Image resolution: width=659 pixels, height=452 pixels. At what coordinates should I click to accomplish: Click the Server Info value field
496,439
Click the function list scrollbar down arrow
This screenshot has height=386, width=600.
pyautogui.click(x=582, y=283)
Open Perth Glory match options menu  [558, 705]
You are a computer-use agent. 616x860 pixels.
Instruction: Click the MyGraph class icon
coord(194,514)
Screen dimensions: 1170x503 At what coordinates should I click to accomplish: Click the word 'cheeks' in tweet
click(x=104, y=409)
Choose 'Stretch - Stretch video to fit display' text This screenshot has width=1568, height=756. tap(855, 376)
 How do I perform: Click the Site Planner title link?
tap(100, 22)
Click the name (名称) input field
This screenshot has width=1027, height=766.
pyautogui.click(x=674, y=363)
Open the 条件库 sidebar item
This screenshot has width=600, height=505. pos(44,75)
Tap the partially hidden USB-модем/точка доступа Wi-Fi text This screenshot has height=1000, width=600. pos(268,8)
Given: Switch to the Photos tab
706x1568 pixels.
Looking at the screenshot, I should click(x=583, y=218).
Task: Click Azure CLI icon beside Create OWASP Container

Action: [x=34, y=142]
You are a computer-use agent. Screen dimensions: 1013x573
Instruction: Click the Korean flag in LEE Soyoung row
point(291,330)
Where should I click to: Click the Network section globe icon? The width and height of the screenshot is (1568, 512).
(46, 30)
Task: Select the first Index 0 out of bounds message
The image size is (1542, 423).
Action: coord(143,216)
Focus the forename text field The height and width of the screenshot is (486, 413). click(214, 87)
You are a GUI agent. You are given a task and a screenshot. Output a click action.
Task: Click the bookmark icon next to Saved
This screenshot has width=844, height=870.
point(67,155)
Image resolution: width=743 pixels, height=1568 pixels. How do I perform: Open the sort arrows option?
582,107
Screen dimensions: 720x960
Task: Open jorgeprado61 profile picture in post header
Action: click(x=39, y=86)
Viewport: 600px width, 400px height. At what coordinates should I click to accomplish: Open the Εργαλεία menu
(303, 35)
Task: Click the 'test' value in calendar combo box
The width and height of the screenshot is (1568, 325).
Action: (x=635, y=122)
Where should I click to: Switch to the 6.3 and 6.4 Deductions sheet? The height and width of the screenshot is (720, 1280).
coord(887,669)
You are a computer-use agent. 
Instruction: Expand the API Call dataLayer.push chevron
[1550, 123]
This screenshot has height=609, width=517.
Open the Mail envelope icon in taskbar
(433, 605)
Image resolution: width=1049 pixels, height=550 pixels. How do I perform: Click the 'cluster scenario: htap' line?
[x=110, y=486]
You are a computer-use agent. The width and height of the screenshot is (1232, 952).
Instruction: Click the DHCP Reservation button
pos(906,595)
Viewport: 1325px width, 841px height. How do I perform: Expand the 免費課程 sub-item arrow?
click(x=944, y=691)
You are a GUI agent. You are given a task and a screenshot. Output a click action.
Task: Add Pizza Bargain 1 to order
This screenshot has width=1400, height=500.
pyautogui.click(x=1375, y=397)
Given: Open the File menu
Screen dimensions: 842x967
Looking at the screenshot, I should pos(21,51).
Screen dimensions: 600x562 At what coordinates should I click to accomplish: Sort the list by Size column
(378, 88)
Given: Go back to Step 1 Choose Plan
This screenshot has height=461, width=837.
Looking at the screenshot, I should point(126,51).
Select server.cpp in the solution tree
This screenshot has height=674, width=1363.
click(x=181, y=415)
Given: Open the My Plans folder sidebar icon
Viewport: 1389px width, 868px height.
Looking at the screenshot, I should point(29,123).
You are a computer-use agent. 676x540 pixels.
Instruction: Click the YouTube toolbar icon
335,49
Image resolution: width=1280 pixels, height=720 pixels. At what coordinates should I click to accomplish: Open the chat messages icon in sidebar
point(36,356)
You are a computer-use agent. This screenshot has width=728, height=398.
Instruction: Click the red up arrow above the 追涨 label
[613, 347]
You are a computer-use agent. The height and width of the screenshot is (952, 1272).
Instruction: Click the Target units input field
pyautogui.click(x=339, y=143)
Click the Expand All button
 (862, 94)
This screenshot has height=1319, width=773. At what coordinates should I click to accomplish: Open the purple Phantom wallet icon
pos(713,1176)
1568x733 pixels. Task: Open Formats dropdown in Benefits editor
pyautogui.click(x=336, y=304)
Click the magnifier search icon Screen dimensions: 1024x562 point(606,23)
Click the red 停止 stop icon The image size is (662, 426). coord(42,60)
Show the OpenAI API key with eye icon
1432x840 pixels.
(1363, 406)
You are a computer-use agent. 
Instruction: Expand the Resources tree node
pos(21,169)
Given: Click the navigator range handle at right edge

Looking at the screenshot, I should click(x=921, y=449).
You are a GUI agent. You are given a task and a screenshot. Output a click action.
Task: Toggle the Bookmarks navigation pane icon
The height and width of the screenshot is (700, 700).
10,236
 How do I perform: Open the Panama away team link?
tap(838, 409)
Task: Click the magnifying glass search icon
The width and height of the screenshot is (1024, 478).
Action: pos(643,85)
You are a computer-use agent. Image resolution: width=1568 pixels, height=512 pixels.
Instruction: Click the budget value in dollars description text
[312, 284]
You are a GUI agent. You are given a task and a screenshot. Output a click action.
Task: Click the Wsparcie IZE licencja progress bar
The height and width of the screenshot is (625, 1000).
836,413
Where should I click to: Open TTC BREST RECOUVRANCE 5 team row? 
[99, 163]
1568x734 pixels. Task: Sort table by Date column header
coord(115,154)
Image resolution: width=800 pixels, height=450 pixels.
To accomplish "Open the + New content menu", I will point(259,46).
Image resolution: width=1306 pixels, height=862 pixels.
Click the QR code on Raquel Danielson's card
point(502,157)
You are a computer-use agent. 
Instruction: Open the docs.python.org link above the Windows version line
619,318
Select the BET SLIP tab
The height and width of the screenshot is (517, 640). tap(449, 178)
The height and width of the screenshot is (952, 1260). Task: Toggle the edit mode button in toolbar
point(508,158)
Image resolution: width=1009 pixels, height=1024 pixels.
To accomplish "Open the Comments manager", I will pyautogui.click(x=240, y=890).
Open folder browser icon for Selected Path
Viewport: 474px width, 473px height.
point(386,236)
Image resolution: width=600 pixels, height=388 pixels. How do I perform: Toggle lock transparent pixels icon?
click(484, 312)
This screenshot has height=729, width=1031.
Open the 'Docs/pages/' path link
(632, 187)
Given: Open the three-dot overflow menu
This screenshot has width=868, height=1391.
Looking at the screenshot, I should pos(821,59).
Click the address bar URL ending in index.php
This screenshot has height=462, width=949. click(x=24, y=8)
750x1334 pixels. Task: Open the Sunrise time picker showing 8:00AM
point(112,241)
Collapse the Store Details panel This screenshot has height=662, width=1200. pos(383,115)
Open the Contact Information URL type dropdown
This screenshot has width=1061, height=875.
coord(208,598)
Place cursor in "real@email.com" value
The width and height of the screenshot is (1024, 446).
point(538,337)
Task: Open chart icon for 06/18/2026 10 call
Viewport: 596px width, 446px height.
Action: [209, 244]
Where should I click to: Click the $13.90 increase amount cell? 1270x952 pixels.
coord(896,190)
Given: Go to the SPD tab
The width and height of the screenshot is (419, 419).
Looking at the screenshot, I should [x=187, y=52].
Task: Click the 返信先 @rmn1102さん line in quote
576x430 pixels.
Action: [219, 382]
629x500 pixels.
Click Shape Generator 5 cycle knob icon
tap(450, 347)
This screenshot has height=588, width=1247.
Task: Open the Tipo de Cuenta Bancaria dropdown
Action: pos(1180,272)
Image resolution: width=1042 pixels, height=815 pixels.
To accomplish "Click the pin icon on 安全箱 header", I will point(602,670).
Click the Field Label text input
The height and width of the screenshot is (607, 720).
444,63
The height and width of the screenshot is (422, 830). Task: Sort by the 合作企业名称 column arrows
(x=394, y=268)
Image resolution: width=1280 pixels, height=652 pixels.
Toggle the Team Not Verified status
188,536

★ ★ ★ ★

The lines from the beginning of the records through the line containing "Given: Switch to the Photos tab" should be reproduced exactly. Include nothing else.

Image resolution: width=659 pixels, height=452 pixels. At what coordinates should I click to accomplish: Click the Server Info value field
496,439
Click the function list scrollbar down arrow
This screenshot has height=386, width=600.
pyautogui.click(x=582, y=283)
Open Perth Glory match options menu  [558, 705]
You are a computer-use agent. 616x860 pixels.
Instruction: Click the MyGraph class icon
coord(194,514)
Screen dimensions: 1170x503 At what coordinates should I click to accomplish: Click the word 'cheeks' in tweet
click(x=104, y=409)
Choose 'Stretch - Stretch video to fit display' text This screenshot has width=1568, height=756. tap(855, 376)
 How do I perform: Click the Site Planner title link?
tap(100, 22)
Click the name (名称) input field
This screenshot has width=1027, height=766.
pyautogui.click(x=674, y=363)
Open the 条件库 sidebar item
This screenshot has width=600, height=505. pos(44,75)
Tap the partially hidden USB-модем/точка доступа Wi-Fi text This screenshot has height=1000, width=600. pos(268,8)
Given: Switch to the Photos tab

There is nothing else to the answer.